*Ejercicio:*
Transcriba íntegra y literalmente la nota sobre los clásicos entre Óscar Ramírez y Rónald González.

*Bloque de texto:*
········
Por: Johan Umaña V. 1 octubre, 2014

Saprissa le ganó a Alajuelense la final del Torneo de Verano. | ARCHIVO
Saprissa le ganó a Alajuelense la final del Torneo de Verano. | ARCHIVO

Desde que volvió al banquillo de Alajuelense, el entrenador Óscar Ramírez advirtió una y otra vez que en Saprissa le estaban aplicando un estudio fuerte. Sabía que su colega y amigo, Rónald González, le estaba tomando el pulso con la mente puesta en los clásicos y las finales.

El tiempo confirmó las sospechas de Machillo, pues de a poco Rónald fue aprendiendo a medirle los encuentros al metódico entrenador manudo y ganarle los partidos.

El primer clásico oficial entre esos dos entrenadores fue un aventurado 4-4. Rónald quiso sorprender con línea de cinco en defensa y por poco acaba saliendo goleado en un trepidante juego.

El segundo clásico fue totalmente de la Liga. Una contundente victoria eriza, por 3-0, también en La Sabana, que de una planteó las condiciones para las semifinales de ese Torneo de Invierno 2013.

En las instancias finales nuevamente Ramírez salió airoso en su camino a la final y el título. González ganó en La Cueva, pero perdió en el Morera Soto y la ventaja deportiva lo dejó eliminado.
········
*Datos proporcionados:*
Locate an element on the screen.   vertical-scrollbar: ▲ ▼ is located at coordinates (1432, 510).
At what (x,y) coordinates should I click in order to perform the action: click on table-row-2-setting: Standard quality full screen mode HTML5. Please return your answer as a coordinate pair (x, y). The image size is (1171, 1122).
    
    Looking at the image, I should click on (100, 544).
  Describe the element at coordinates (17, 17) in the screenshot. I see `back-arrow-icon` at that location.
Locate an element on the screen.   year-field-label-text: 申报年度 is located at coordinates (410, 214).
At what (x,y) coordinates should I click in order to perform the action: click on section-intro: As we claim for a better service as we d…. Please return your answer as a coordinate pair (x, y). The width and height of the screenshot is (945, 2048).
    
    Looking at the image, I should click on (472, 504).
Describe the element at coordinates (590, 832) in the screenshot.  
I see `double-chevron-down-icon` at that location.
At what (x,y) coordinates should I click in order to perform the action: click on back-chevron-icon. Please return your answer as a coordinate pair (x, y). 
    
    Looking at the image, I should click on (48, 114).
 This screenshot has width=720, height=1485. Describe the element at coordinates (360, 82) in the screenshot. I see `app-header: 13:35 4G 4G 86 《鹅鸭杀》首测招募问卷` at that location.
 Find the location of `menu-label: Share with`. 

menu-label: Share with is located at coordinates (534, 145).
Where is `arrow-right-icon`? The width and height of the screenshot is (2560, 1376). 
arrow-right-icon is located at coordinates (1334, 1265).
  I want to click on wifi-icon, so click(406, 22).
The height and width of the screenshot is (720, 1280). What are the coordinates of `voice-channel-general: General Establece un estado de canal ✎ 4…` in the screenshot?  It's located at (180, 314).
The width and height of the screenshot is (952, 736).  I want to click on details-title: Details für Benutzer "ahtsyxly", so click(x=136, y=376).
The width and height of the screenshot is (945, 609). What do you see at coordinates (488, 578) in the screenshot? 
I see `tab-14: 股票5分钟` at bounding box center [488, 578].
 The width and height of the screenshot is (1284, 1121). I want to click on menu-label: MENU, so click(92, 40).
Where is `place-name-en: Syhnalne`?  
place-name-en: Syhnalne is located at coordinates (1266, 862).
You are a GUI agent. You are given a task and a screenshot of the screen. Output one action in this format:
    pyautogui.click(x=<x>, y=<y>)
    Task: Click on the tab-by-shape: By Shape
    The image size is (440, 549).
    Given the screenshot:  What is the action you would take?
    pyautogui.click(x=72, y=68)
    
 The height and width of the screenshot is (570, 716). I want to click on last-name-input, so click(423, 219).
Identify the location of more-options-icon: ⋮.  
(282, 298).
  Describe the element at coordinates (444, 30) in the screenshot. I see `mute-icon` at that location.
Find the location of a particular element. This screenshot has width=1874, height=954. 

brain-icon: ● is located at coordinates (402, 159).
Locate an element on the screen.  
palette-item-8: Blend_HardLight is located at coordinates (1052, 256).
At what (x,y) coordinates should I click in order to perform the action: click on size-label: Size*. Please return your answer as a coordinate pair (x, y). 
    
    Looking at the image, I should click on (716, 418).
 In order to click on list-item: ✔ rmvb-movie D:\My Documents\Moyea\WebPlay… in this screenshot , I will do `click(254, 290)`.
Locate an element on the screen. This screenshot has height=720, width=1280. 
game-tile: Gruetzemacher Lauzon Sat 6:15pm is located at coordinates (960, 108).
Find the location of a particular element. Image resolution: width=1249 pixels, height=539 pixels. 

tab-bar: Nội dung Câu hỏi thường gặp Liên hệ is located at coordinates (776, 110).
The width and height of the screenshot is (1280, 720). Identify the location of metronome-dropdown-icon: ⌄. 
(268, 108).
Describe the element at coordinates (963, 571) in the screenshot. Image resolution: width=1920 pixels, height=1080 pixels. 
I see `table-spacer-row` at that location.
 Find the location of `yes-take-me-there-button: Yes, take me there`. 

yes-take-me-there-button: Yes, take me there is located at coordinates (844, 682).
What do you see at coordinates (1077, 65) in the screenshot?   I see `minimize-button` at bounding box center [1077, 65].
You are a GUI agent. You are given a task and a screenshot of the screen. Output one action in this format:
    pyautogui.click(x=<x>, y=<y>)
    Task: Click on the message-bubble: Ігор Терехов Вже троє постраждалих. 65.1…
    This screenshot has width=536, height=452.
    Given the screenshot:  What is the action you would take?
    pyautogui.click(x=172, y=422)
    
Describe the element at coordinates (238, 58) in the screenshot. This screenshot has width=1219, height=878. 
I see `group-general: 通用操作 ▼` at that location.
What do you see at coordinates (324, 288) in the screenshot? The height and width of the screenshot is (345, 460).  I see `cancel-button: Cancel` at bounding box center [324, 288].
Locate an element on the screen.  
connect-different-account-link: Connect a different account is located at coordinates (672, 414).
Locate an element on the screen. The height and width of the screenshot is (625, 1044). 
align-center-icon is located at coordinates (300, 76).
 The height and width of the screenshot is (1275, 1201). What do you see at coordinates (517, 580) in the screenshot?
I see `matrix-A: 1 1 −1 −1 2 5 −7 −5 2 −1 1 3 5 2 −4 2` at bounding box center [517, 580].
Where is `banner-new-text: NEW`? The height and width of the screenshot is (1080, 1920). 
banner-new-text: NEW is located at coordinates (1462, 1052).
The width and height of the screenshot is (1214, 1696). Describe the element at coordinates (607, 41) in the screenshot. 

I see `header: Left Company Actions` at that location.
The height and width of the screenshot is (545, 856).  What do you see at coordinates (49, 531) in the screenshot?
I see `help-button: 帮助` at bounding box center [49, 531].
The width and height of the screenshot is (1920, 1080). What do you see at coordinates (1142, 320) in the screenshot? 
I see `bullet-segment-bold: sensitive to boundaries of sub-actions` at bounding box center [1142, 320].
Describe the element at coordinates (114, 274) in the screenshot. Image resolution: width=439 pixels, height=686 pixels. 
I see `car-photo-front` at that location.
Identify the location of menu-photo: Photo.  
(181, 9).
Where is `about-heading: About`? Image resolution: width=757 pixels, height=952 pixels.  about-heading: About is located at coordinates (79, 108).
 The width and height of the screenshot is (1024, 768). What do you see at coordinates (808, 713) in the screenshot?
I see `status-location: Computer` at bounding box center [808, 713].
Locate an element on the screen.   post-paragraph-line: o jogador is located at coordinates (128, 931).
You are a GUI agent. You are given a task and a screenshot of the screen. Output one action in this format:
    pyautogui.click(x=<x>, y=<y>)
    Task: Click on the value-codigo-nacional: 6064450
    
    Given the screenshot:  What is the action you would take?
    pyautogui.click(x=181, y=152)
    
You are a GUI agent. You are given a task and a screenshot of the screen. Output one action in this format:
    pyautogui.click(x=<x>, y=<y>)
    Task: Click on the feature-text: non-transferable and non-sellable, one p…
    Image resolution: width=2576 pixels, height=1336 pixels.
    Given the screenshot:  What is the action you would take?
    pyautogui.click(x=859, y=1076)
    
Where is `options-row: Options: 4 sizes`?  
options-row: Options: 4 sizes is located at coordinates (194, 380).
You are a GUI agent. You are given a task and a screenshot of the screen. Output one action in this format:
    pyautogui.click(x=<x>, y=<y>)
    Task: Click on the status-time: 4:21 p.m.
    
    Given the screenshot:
········
*Respuesta al problema:*
Por: Johan Umaña V. 1 octubre, 2014

Saprissa le ganó a Alajuelense la final del Torneo de Verano. | ARCHIVO
Saprissa le ganó a Alajuelense la final del Torneo de Verano. | ARCHIVO

Desde que volvió al banquillo de Alajuelense, el entrenador Óscar Ramírez advirtió una y otra vez que en Saprissa le estaban aplicando un estudio fuerte. Sabía que su colega y amigo, Rónald González, le estaba tomando el pulso con la mente puesta en los clásicos y las finales.

El tiempo confirmó las sospechas de Machillo, pues de a poco Rónald fue aprendiendo a medirle los encuentros al metódico entrenador manudo y ganarle los partidos.

El primer clásico oficial entre esos dos entrenadores fue un aventurado 4-4. Rónald quiso sorprender con línea de cinco en defensa y por poco acaba saliendo goleado en un trepidante juego.

El segundo clásico fue totalmente de la Liga. Una contundente victoria eriza, por 3-0, también en La Sabana, que de una planteó las condiciones para las semifinales de ese Torneo de Invierno 2013.

En las instancias finales nuevamente Ramírez salió airoso en su camino a la final y el título. González ganó en La Cueva, pero perdió en el Morera Soto y la ventaja deportiva lo dejó eliminado.